*** Records for this task ***
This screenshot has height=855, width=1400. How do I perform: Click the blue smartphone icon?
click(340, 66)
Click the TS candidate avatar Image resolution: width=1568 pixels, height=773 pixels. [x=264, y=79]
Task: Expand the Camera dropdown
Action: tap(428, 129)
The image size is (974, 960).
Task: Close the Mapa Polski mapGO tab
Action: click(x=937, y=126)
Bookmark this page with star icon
*** End of Records for this task ***
Repeat all the material exactly as it stands.

_The completed task:_
This screenshot has height=855, width=1400. How do I perform: Click the blue smartphone icon?
click(340, 66)
Click the TS candidate avatar Image resolution: width=1568 pixels, height=773 pixels. [x=264, y=79]
Task: Expand the Camera dropdown
Action: tap(428, 129)
The image size is (974, 960).
Task: Close the Mapa Polski mapGO tab
Action: click(x=937, y=126)
Bookmark this page with star icon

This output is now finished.